We ran in them, listened to music and tried them on a watch, laptop and a phone
Skullcandy's recently released a trio of new earbuds, including the Indy Fuel True Wireless Earbuds. The earbuds are small, black, with a nice grippy feel in the ear, and well-priced at just $99.99, particularly as they have Tile built into them. Tile is a tracker, which means if you drop one of the these babies in your home, or under a car while running (it's happened, believe me), you can open the Tile app, and have the earbud play a sound to help you find them.
Like many of Skullcandy's products, including the Crusher ANC headphones, the Indy Fuel's also have good sound, and they're designed well too. We threw them into work, testing them while running, listening to music, making phone calls and other tasks to see how they fared. The Indy Fuel's did great in some areas — and stumbled a bit in others.

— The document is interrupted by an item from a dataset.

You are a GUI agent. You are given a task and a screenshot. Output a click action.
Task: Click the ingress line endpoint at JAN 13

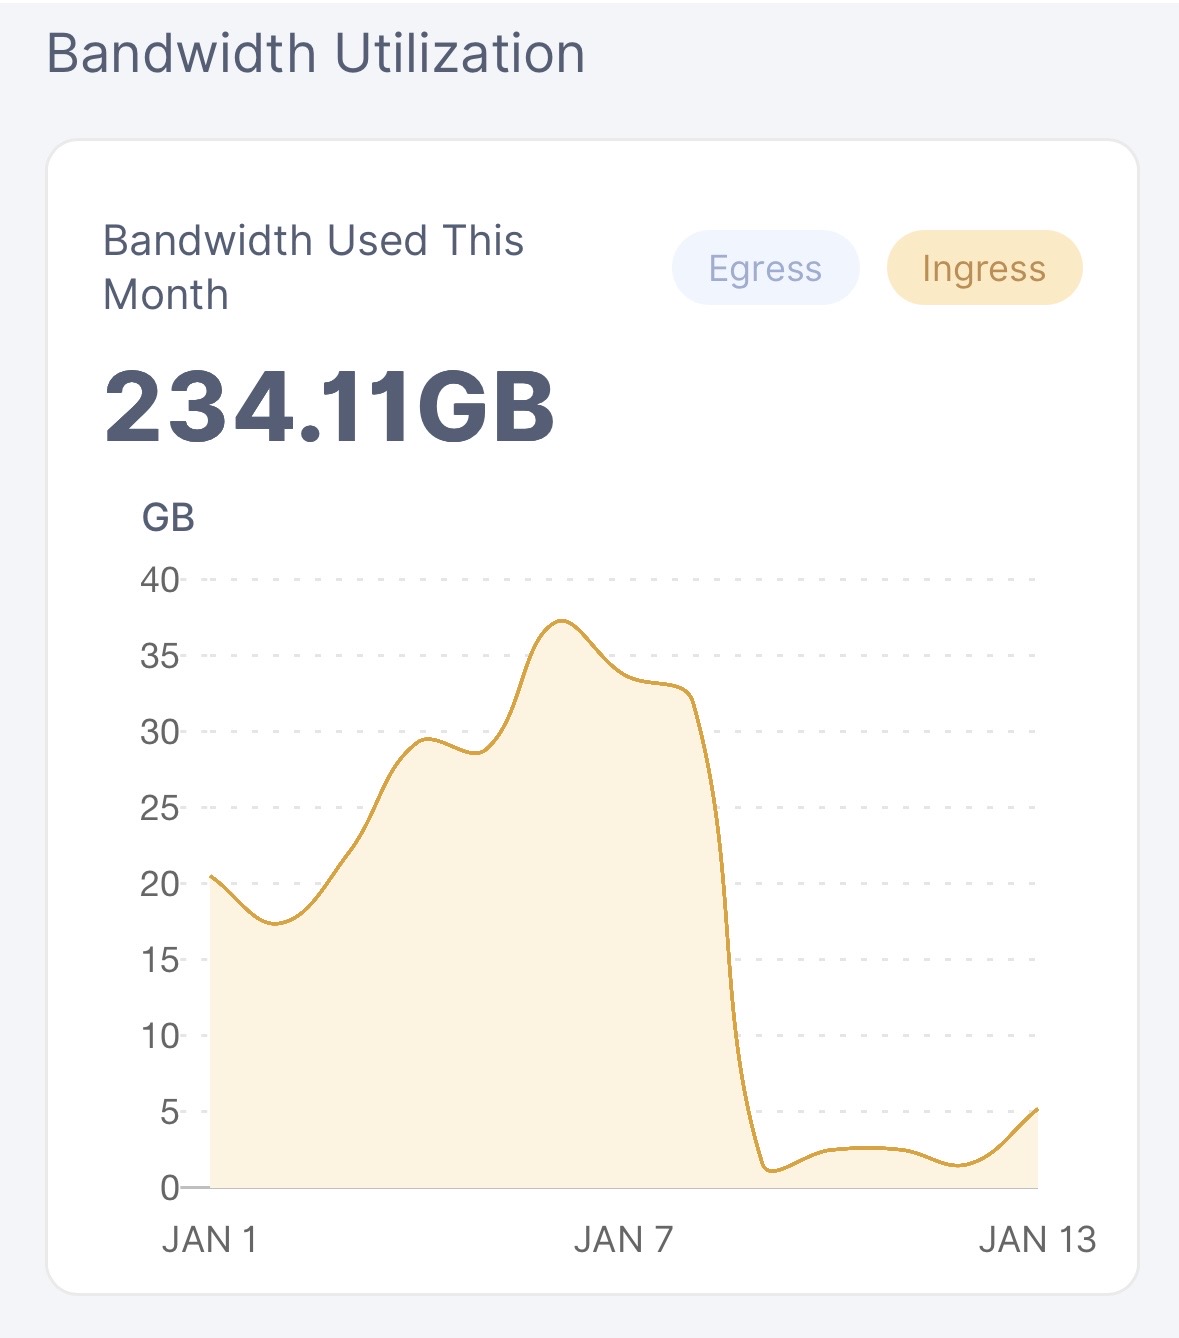click(1037, 1109)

Indy Fuel's come with a wireless charging caseGearBrain
Earbuds that fit
It's hard for those of us with small ears to always find earbuds — especially wireless ones — that fit. The Indy Fuel's did, and also felt really snug in my ear. They're covered in a material that gives them a snug fit, plus they come with extra ear gels to get as close a fit as you'd like. Even as the Apple AirPods Pro remain my go-tos for running, I liked running in the Indy Fuels.

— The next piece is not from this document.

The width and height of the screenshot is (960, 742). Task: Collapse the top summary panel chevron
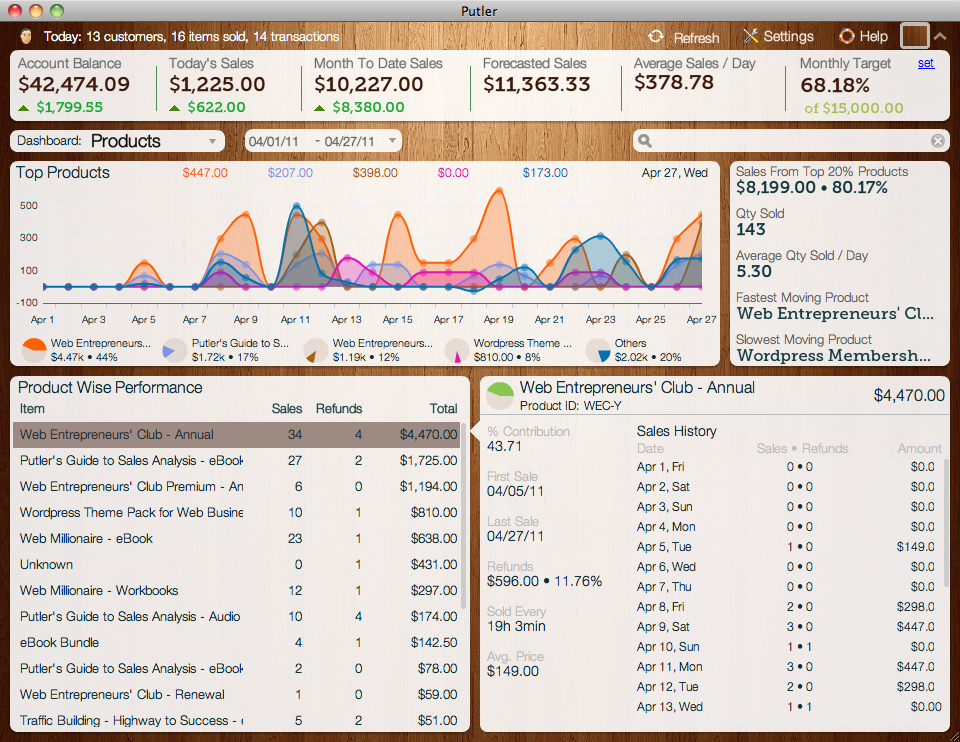pos(940,36)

They're also, because they're wireless, very lightweight. Plus, I could pick up on ambient sound around me as I ran, which is nice from a safety stand-point. That means I can hear a bicyclist come up from behind, or a car as well. Solid.
Those ear gels though can make it difficult to push the earbuds back into their case. You have the move the loops on the top around a bit to have them positioned correctly so the lid will close. Something to note.
The Tile tracking is a big plus, because while wireless earbuds are great for their size, weight and flexibility, those elements also make them easy to lose and misplace. You do need a Tile account to connect the earbuds to the tracking element. That's free to set-up. But once you do, as long as the earbuds are charged, they can be forced to play a siren to help you locate them if they're misplaced, even if they're not in their case.
The Indy Fuel's are packed with Tile trackers so if you lose one earbud, you can use the Tile app to locate it.GearBrain
The sound clarity is fine, certainly solid for the price. Music was a little muffled, not as bright and tonal as some of their headphones. But absolutely workable, and not something you would notice necessarily unless you are very particular. And then you're likely not buying $100 earbuds.
I didn't have an issue with anyone hearing me, or typically my hearing other people when I was making calls. The Indy Fuel's also paired immediately with my computer, my Apple Watch 5, as well as my iPhone. And they felt pretty secure in my ear.
The long piece that comes down is still not my favorite look for earbuds, which is what's happening with the Indy Fuels. I feel it's a bit of a strange look. They also don't also slip neatly back into their carrying case because of the adjustable rubber cover on the top. It took a few tries before I figured out how to angle that part to make the cover snap back neatly.
Basically, everything worked fine with the earbuds. Until they didn't. The Indy Fuel's began to stop playing in one ear. Reconnecting them? Just not simple, even after finding the step-by-step Skullcandy posts online to show you how to reconnect specifically if one earbud is not playing.
Even more of a problem? After I was able to get them paired to each other — to play in stereo — and then to a device, they would slip back into solo mode if I switched device, from my iPhone to my MacBook Air to my Apple Watch for example.
The fix, while not complicated, did take a few tries to get them back into stereo. I also needed to turn off Bluetooth on each device each time, and then turn it back on again.
Each pair of Indy Fuel's come with extra pieces to help find a more secure fitGearBrain
Luckily, this didn't happen when I was mid-run — which would have been certainly irritating. But having to not just re-connect to a new device, but actually re-pair the earbuds each time I switch, is just not fun.
This connection issue would also happen if I wanted to flip from listening to something on my iPhone to my laptop. I'd have to take the earbuds from my ear, turn them off, and then back on, and then re-pair them with the laptop. I know this isn't a typical Skullcandy issue — my Crusher ANC headphones reconnect even weeks after not using them with my laptop. Happening as often as they did was not ideal. We also tested them on other laptops and smartphones, and found the problem repeated there too.
The Indy Fuel True Wireless Earbuds are $99.99 on Skullcandy's web site, and come in black.
At the current price, the Indy Fuel are certainly a solid pair of wireless earbuds. They fit well while exercising, offer solid sound, and have Tile built-in, so you have some assurance you'll likely find them if they're misplaced in your home or office.
The connection issues are notable, something to consider if you plan to use across multiple devices. But for those who are mobile only, or use their laptop for everything from video calls to work, then there's a lot to like with the Indy Fuel earbuds.